To stop himself thinking about touching her, he twisted round to look at the shelves behind the sofa. There were several framed photographs propped against the books. ‘These are your family?’ he asked.
‘Yes.’
There was one of them all together, very similar in style to the one he had on his computer screen at work—but he noticed immediately that Fran wasn’t in it. ‘Where were you?’he asked.
‘Behind the camera. Which is where I prefer to be.’
‘You’re worried about posing for a photograph?’ Without giving her the chance to answer, he pulled his mobile phone from his pocket, flicked it into camera mode and took a snap of her. He looked at the screen critically. ‘It’s perfectly OK. You don’t take a bad photograph.’
She rolled her eyes. ‘I don’t have a phobia about having my picture taken, Gio. I just prefer being behind the lens, not in front of it.’
On the outside, looking in? Or was he reading too much into it? He changed tack. ‘Is that what you thought about doing when you were a kid? Being a photographer?’
‘No, I’m not that arty.’ She shrugged. ‘I take reasonable snaps, but I’m not under any illusions that I’m the next David Bailey.’
‘So what did you want to do, when you were at school?’
‘Can’t remember.’
Her back was to him so he couldn’t read her expression. He had the feeling that she was fibbing, but he didn’t want to push her too hard, so he let it go. Instead, he picked up the group photograph and settled back against the sofa to study it more carefully. ‘You’ve met my family. They’re going to grill me about yours—and if I say I don’t know, they’ll smell a rat. Come and tell me about them,’ he invited.
‘There’s not that much to tell.’ She brought the coffee over and handed him a mug. ‘Obviously that’s my mum and dad—Dad’s head of the local middle school and Mum’s a geography teacher at the local high school.’
Again, he noticed, she’d given him the least information she could get away with. ‘Honestly, getting details out of you is like pulling teeth! I ought to take lessons from Nonna.

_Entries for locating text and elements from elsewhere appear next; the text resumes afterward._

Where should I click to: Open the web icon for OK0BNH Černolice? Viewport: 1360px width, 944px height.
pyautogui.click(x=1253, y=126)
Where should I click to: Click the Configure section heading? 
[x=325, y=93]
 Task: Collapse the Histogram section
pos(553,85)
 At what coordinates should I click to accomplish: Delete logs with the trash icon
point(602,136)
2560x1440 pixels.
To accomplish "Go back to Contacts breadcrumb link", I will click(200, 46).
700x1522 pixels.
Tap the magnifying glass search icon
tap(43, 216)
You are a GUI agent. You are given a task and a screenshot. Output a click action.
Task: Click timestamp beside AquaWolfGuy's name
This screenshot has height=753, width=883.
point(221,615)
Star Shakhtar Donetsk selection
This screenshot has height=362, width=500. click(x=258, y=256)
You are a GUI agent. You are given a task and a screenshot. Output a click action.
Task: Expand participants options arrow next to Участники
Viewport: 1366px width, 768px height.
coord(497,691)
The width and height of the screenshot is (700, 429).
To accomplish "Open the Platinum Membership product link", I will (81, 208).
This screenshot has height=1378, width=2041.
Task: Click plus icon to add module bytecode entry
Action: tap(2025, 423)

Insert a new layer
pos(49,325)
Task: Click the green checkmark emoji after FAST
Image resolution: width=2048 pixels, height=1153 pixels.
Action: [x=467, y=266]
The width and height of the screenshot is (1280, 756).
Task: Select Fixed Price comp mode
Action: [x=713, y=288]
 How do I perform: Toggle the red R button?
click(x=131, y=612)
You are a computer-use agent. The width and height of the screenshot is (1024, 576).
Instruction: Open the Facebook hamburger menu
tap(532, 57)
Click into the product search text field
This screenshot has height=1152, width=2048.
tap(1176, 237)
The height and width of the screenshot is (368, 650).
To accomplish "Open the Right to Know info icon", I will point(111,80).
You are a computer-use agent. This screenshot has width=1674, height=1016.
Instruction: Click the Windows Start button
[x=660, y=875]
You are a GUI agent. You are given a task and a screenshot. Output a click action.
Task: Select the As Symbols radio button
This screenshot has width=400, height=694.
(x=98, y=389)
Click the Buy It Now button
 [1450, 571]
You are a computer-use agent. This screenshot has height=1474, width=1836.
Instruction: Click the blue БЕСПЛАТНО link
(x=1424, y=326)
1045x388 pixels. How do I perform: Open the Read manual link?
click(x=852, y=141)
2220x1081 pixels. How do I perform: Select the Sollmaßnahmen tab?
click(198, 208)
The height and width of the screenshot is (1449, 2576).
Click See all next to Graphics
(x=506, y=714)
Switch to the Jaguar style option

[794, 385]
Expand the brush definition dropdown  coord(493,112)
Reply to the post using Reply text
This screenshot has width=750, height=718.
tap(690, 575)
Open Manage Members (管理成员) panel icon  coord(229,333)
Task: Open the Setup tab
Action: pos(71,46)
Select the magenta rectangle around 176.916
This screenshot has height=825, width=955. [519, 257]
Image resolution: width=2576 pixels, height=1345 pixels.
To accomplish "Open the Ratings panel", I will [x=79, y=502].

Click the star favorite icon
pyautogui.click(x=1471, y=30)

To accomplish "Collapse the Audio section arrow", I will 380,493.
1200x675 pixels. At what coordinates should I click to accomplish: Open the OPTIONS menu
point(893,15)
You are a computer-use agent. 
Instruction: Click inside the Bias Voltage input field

What are their names?’ Gio prompted.
‘Carol and Warren.’
They looked pleasant enough. Physically, they were nothing like Fran; they were both tall, and, although Warren’s hair was graying, he’d clearly been fair, as had Carol. Her siblings were tall and fair, too. So he could see why Fran, being little and dark-haired, felt the differences so keenly.
‘Did you take this in your parents’ back garden?’
‘Yes.’
It was incredibly neat and tidy; clearly someone in the family loved gardening and took pride in the flowers. Something Fran had had in common with them? But he couldn’t think of a way to ask without risking her clamming up on him.
‘Tell me about the others,’ he invited.
She put her mug on the floor, then pointed to the younger woman in the photograph. ‘This is Suzy—she’s the baby of the family. She’s training to be a dentist.’
Again, the bare minimum of detail. What was Suzy like as a person? If anyone had asked him to describe Marcie, the baby in their family, he would’ve said she was little and funny and noisy and arty—she worked in a gallery and, although she could barely draw a straight line with a ruler, she had a real eye for colour and detail, and the pieces she bought for herself were already worth at least three times what she’d paid for them.
‘Does she get more information out of you than anyone else?’ he asked.
She frowned. ‘How?’
‘By pulling…’ He stopped. ‘Never mind.’ It was a poor joke, and he didn’t want to annoy her so that she clammed up again. ‘What about the twins?’ he asked. They were definitely identical; he couldn’t tell them apart.
‘This is Ted and this is Dominic.’ She pointed them out in turn. ‘Ted’s a forensic scientist and Dominic’s doing a PhD in history—he’ll probably go on to teach at uni because he runs a few tutorials and lectures already.’